Get hold of a JDBC Connection object from a Stateless Bean

Radu Stoenescu picture Radu Stoenescu · Jul 15, 2011 · Viewed 27.5k times · Source

In a Stateless Session Bean an EntityManager is injected but I would like to get hold of a Connection object in order to invoke a DB Procedure. Is there any solution to this ?

Answer

Vineet Reynolds picture Vineet Reynolds · Jul 15, 2011

This is going to be JPA provider specific code. Typically this is done by invoking unwrap() on the EntityManager class.
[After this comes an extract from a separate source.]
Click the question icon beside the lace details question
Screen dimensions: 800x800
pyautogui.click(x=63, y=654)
If you are using EclipseLink, the following code (from the EclipseLink wiki) will be useful (in the case you are using an application-managed EntityManager) :

JPA 2.0

entityManager.getTransaction().begin();
java.sql.Connection connection = entityManager.unwrap(java.sql.Connection.class); // unwraps the Connection class.
...
entityManager.getTransaction().commit();

JPA 1.0

entityManager.getTransaction().begin();
UnitOfWork unitOfWork = (UnitOfWork)((JpaEntityManager)entityManager.getDelegate()).getActiveSession();
unitOfWork.beginEarlyTransaction();
Accessor accessor = unitOfWork.getAccessor();
accessor.incrementCallCount(unitOfWork.getParent());
accessor.decrementCallCount();
java.sql.Connection connection = accessor.getConnection();
...
entityManager.getTransaction().commit();

Note, that the solution provided for JPA 2.0 will fail for Hibernate 3.6.5 with a PersistenceException containing the message

Hibernate cannot unwrap interface java.sql.Connection

Use the code provided by Skaffman to get it to work against Hibernate (verified to work under 3.6.5 even for container managed persistence contexts).
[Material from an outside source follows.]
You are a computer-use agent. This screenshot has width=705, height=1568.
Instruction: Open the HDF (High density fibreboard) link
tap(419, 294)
However, the EclipseLink wiki points out one useful bit of info - if you are using JTA managed datasources, you should be injecting it using the @Resource annotation or retrieving it using a JNDI lookup. As long as you need to perform transactional work against the database, it is immaterial as to whether you are obtaining a new connection from the data source or an existing one; most connection pools will anyway provide the same connection that is associated with the current thread (i.e. the one already used by the entity manager). You would therefore avoiding unwrapping the entity manager this way, and also perform transactional activity against the database; do remember that the persistence context cache, and a second-level cache may not be synchronized if you do this.